====== TRECHO DO TEXTO ======

Mas acontece que os empréstimos internacionais contraídos
na época da ditadura militar, já traziam em si uma armadilha
mortal para qualquer nação que quisesse quebrar as amarras
da dependência e do subdesenvolvimento. De fato, estes empréstimos
haviam sido contratados com uma taxa de juros flutuante. Isso significa
que, de início, o Brasil pagaria muito pouco para receber os
recursos (cerca de 5,7% ao ano), mas nada impedia que, em seguida,
a porcentagem cobrada pudesse ir aumentando. Alguns anos depois, os
bancos norte-americanos decidiam incorporar a inflação
dos EUA à taxa de juros. Esta medida fazia com que, em 1981,
por exemplo, os juros alcançassem a marca dos 21% ao ano. Isso
significava que, de cada 100 dólares emprestados, o nosso país
teria que pagar 21 sem abater um único centavo de sua dívida
total.
Sem dinheiro para arcar com uma cobrança
tão elevada, nossos governantes pediam mais empréstimos
para pagar os débitos que venciam ou para negociá-los
a um custo cada vez maior. É assim que, de 1980 a 2001, só
de juros (ou seja, sem contar a parte da dívida já quitada)
o Brasil pagou a fortuna de 243 bilhões e 630 milhões
de dólares. Só que, neste mesmo período, o nosso
endividamento com os bancos estrangeiros pulou de 64 bilhões
e 210 milhões de dólares em 1980 para 209 bilhões
e 500 milhões em dezembro de 2001.
Trata-se de uma verdadeira sangria garantida
pelas regras que o Fundo Monetário Internacional (FMI) impõe
à economia brasileira como condição para manter
as linhas de crédito com o país. Contrariando as aparências,
as “missões” do FMI não têm o papel
de aplanar o caminho rumo ao desenvolvimento e sim de garantir que
o Brasil retire cada vez mais dinheiro dos programas sociais (saúde,
habitação, previdência, transporte, educação,
etc.) e dos próprios investimentos para que sobrem recursos
a serem enviados ao exterior. Tudo isso, em nome de uma conta que,
na prática, já foi paga através da cobrança
de juros extorsivos e que vai aumentado na medida em que se impõem
ao país condições que inviabilizam a sua quitação.

====== SEÇÃO DE DADOS ======

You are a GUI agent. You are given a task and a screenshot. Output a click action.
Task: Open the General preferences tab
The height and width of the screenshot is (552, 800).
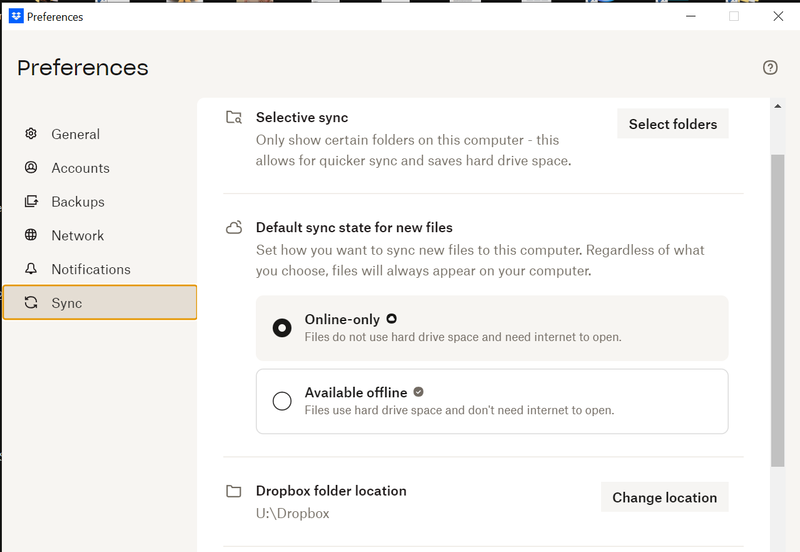[76, 134]
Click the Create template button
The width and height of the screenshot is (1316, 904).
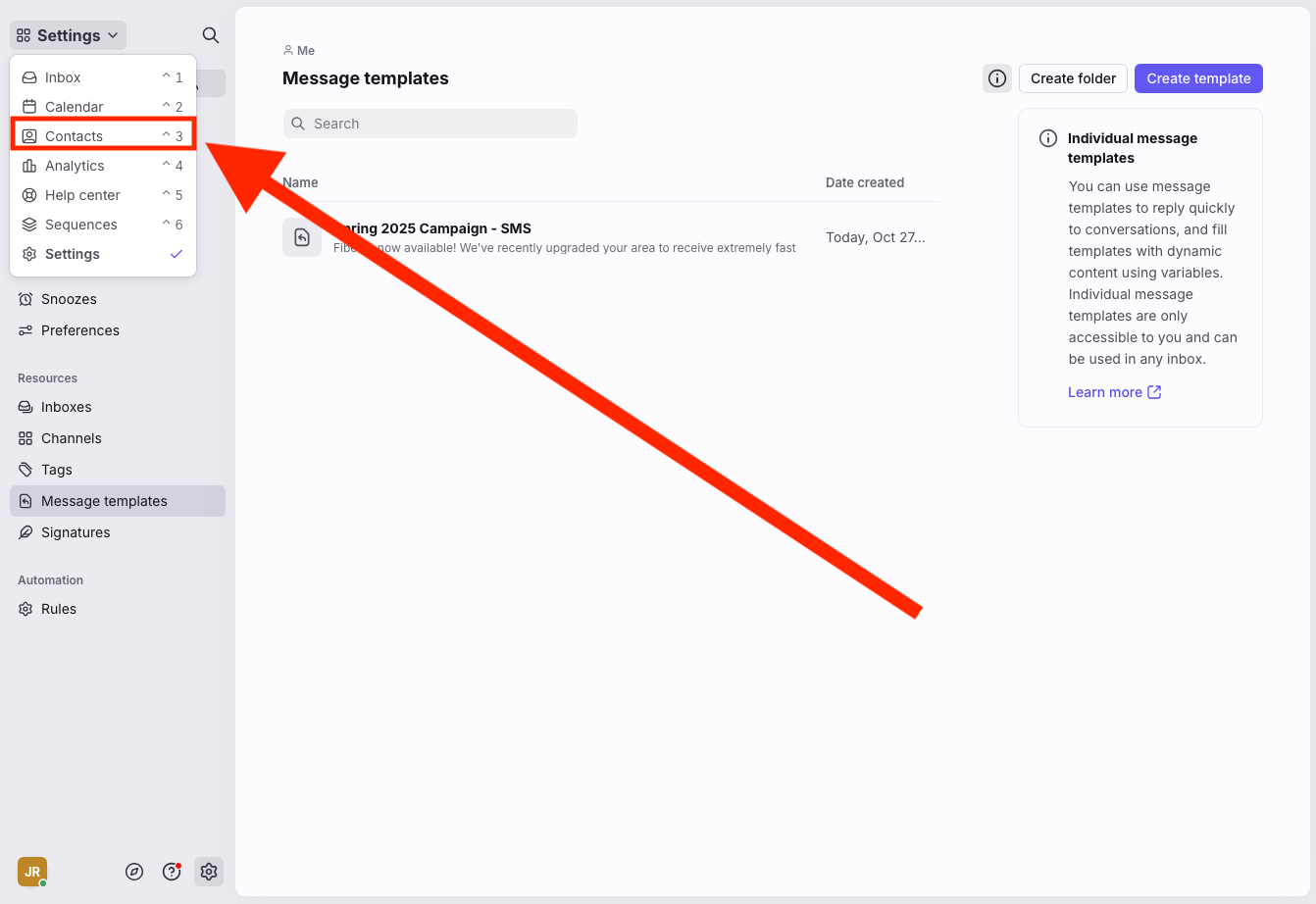click(x=1198, y=78)
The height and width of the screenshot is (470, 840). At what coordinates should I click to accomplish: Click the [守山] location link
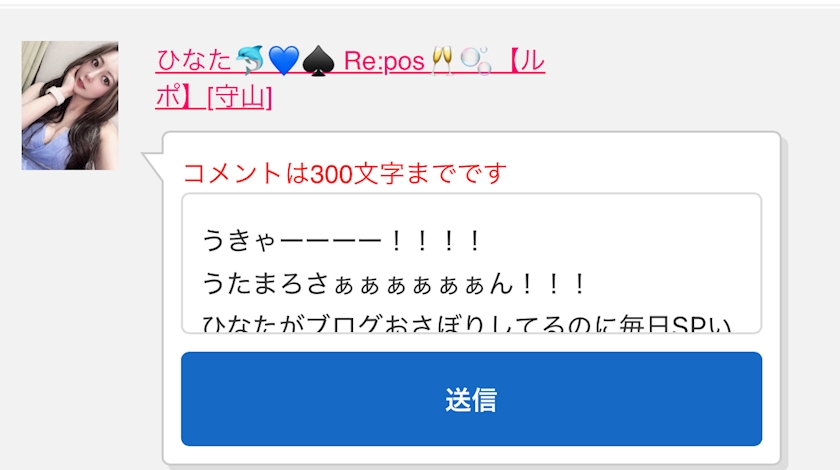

======

TAREFA: Passe para o inglês esta frase do trecho sobre a dívida externa brasileira: "Esta medida fazia com que, em 1981, por exemplo, os juros alcançassem a marca dos 21% ao ano."

RESPOSTA ESCRITA: This measure meant that, in 1981, for example, interest rates reached the 21% per year mark.